The registration (my personal feelings) of a birth is like a validation that your here and you are someone significant. To change that bit of personal history to suit someone else's likes is like saying your not good enough as you are, but never mind we can fix it and pretend it never happened and a lie will be better than who you are.

It's one thing to read about falsified records.   [Church, State & Adoption:  Adoption Schemes That Violate Separation of Church & State, http://www.amfor.net/church.html ].

It's one thing to see specific alterations made by each state.  [Falsified Birth Certificates - Data and Samples,  http://www.peoplefindernow.com/3adofals.htm ]

It's one thing to read what's being told to the general public.  [Amended Birth Certificate, http://glossary.adoption.com/amended-birth-certificate.html ]

But nothing prepares you for the moment of truth when you realize it's YOUR life that has been altered by the sneaky hands of untraceable strangers.

I was 35 years old, and a mother myself, when I was told I had been named by my own mother during a baptism ceremony days after I was born.  According to the social worker who had my file, I was baptized in the hospital before she was discharged and I was put in foster-care.  My mother was a 26 year old educated, unmarried woman who had a daughter with her long-time sweetheart.  She named me.  Did that name mean something to her?  Did she tell my father my name?  The only information given to me that day that sounded familiar to me was my birth date. 
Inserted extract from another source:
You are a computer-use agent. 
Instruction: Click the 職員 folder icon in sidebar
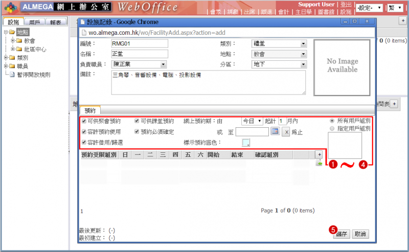point(12,66)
I remember the social worker saying, "At least your birth date was correct." 

Yes, my birth date, (the day and year I was born), was the only information that was not a lie told to me by my family.

I remember naming each one of my babies.  Each name meant something personal, and each name reflected the past, the present and the future.  A name is how a parent sees his or her child.  I had a life with one group of people in one country, with one given name; a year later I had a different life in a different country with a different name, living with different people.  I image that being true for my own children, and I can't.  I can't imagine a year without my children, and my children re-named, living with someone else.

My mother's influence and memory was erased from my adoptive parent's world when my name was changed.

"It" was removed and erased from documented memory, as if the named person never existed.

That's how life began for me.  I can't erase those facts as easily as strangers can and did.